In [None]:
import os
import numpy as np
import pandas as pd
from PIL import Image
import matplotlib.pyplot as plt
from sklearn import preprocessing
from sympy import *
import mtcnn
import cv2
from mtcnn.mtcnn import MTCNN
from sklearn.model_selection import train_test_split
from sklearn.preprocessing import LabelEncoder
from sklearn.preprocessing import Normalizer

### Part 1: Dataset Selection and Preprocessing (15 points)

#### Testing pre-processing and face detection on one file

Set the default image dimensions

In [None]:
nrows = 64
ncolumns = 64

#### Setup the dataset into training and testing data

Load the file data into different lists

In [None]:
subject_numbers = []
file_names = []
categories  = []
# Get the list of filenames
for file in os.listdir('yalefaces'):
    # Add the subject number, filename and category to seperate lists
    file_names.append(file)
    categories.append(file.split(".")[1])
    subject_numbers.append(file.split(".")[0].replace('subject0','').replace('subject',''))

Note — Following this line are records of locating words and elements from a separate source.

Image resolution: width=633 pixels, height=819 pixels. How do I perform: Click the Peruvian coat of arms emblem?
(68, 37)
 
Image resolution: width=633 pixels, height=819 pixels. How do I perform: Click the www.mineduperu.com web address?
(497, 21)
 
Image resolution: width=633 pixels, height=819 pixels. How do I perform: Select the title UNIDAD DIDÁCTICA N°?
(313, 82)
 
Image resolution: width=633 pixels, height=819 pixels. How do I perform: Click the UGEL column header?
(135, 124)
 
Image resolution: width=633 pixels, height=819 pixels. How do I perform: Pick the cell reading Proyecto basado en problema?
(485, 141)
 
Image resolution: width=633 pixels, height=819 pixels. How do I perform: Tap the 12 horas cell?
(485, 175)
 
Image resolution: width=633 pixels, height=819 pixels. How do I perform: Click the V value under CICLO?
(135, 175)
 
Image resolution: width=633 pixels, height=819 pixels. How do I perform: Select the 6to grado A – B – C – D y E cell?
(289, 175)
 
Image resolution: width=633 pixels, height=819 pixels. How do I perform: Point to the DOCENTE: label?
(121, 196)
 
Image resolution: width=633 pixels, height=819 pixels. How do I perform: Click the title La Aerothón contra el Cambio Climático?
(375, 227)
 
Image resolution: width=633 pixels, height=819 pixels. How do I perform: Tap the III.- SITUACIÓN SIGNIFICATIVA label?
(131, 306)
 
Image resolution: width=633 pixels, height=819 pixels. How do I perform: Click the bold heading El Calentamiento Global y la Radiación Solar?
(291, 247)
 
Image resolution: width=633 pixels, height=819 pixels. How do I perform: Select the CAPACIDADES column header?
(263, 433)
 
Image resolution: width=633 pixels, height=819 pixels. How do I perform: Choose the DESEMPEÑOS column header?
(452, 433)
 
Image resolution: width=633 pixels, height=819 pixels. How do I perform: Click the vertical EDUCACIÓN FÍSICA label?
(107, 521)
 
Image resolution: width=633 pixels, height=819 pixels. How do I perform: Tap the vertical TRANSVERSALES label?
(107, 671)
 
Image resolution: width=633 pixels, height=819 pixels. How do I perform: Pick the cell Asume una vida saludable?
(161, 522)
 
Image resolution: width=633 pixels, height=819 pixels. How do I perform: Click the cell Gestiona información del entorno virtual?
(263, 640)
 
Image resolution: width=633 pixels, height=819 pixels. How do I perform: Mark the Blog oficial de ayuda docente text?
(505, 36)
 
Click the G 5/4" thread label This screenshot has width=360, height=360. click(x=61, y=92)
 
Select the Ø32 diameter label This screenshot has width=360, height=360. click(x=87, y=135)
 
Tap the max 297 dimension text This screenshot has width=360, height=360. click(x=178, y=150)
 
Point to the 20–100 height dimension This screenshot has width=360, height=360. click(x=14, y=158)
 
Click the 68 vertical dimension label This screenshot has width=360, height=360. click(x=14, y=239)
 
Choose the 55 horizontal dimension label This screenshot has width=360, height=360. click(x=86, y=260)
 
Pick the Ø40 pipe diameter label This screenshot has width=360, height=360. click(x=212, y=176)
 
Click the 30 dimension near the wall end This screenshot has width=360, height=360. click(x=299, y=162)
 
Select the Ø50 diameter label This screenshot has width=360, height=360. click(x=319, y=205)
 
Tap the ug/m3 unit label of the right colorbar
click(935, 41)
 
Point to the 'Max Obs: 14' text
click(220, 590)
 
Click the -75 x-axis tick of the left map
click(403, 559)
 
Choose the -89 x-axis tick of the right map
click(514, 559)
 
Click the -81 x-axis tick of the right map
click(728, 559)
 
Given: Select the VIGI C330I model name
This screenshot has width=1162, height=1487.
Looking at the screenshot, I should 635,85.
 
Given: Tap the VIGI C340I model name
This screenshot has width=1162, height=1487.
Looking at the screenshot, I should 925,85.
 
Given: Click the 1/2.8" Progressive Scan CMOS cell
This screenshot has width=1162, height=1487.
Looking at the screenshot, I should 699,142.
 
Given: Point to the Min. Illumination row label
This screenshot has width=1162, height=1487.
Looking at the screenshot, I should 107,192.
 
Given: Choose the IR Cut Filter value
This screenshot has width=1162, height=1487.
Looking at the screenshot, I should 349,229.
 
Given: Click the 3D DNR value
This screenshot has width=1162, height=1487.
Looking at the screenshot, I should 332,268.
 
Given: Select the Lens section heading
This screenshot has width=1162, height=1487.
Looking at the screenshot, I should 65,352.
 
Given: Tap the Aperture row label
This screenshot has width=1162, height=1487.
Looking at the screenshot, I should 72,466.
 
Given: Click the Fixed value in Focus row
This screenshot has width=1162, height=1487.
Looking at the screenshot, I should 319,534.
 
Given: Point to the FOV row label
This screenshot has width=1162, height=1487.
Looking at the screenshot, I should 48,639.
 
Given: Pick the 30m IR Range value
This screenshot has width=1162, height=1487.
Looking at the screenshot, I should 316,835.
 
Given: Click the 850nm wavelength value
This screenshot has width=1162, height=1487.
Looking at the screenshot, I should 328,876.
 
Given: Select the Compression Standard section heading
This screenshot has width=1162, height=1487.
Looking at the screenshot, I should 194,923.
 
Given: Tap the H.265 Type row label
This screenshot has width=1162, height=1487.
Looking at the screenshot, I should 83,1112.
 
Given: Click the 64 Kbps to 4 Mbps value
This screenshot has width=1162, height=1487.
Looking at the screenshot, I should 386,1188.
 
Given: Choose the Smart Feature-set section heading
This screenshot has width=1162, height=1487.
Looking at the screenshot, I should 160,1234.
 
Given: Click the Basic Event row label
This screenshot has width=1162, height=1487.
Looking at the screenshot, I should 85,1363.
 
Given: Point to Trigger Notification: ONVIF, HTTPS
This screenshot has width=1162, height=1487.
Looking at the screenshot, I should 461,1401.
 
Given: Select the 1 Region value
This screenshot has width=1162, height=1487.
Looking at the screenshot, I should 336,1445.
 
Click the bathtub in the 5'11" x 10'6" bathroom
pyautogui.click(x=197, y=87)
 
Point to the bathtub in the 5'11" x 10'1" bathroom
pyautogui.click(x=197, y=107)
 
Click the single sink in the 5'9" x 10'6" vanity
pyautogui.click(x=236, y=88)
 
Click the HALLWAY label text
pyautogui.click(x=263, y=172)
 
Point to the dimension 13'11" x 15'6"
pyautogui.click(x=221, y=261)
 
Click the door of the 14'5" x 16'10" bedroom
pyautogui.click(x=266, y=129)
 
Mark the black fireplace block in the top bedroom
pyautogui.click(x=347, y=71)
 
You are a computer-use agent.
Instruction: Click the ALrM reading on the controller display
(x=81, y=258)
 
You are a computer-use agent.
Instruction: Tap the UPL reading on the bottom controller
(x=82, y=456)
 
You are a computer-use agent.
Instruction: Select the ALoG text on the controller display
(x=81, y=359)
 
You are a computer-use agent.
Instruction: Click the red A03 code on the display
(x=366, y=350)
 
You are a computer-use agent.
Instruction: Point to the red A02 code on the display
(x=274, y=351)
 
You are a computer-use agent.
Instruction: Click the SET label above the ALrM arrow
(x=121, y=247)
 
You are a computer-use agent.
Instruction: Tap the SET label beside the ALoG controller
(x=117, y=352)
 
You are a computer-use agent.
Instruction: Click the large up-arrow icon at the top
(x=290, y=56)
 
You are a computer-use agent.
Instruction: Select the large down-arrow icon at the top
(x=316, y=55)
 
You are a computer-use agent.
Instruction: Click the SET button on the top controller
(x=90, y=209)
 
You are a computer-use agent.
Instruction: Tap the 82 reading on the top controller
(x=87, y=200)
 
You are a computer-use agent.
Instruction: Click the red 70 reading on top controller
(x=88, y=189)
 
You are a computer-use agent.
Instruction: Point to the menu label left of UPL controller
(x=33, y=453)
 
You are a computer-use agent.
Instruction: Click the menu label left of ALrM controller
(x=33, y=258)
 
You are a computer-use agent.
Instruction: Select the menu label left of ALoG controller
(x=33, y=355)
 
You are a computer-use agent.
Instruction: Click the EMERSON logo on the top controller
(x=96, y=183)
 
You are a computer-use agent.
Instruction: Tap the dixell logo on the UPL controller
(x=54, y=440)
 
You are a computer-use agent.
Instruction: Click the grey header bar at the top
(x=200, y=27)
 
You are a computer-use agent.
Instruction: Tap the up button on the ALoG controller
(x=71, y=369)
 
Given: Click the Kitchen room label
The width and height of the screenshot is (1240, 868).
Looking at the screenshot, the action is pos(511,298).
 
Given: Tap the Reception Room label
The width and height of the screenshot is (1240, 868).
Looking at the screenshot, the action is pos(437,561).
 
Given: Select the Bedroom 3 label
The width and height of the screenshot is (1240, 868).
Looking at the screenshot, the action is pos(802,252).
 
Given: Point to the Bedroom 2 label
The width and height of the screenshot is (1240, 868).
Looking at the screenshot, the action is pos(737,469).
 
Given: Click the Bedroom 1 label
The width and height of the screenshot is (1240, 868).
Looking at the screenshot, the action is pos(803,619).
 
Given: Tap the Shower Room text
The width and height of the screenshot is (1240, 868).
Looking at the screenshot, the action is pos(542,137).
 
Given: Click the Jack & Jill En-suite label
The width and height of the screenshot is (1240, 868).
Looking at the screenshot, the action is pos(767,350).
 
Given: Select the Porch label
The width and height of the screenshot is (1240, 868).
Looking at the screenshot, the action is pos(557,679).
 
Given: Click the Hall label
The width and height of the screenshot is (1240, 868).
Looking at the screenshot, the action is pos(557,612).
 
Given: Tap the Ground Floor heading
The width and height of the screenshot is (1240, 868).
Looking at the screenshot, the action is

Create a pandas DataFrame from the lists

In [None]:
faces_dict = {'Subject':subject_numbers, 'Category':categories, 'File':file_names}
faces_df = pd.DataFrame(faces_dict, columns = ['Subject', 'Category','File'])
faces_df.head()

Set the sizes of the test and training datasets

In [None]:
training_set_count = 8
class_count = len(faces_df["Subject"].unique())
dataset_size = faces_df["Category"].count()
test_size = 1 - (training_set_count * class_count / dataset_size)

Define the X and Y columns that will be used for testing and training

In [None]:
y = faces_df['Subject']
X = faces_df.drop('Subject', axis = 1)

X_train_info, X_test_info, y_train, y_test = train_test_split(
    X, y, test_size = test_size, random_state = 45, stratify = y)

Load the X_test and X_train data

In [None]:
def load_images_dataset(image_directory, dataset):
    face_images = []
    for filename in dataset["File"]:
        # Load the image from the directory as a PIL image
        image = Image.open(os.path.join(image_directory, filename))
        image = image.resize((nrows, ncolumns))
        face_images.append(np.asarray(image))
        
    return np.asarray(face_images)

In [None]:
X_test = load_images_dataset('yalefaces', X_test_info)
X_train = load_images_dataset('yalefaces', X_train_info)

Reshape and normalize the data

In [None]:
# Normalize the input vectors and labels
in_encoder = Normalizer(norm='l2')

# Reshape X_train into a 2D array using the dimensions of the 3D array
X_train_reshaped = X_train.reshape(X_train.shape[0],
                                   X_train.shape[1]*X_train.shape[2])
print('Reshaped X_train', X_train_reshaped.shape)
X_train_reshaped = in_encoder.transform(X_train_reshaped)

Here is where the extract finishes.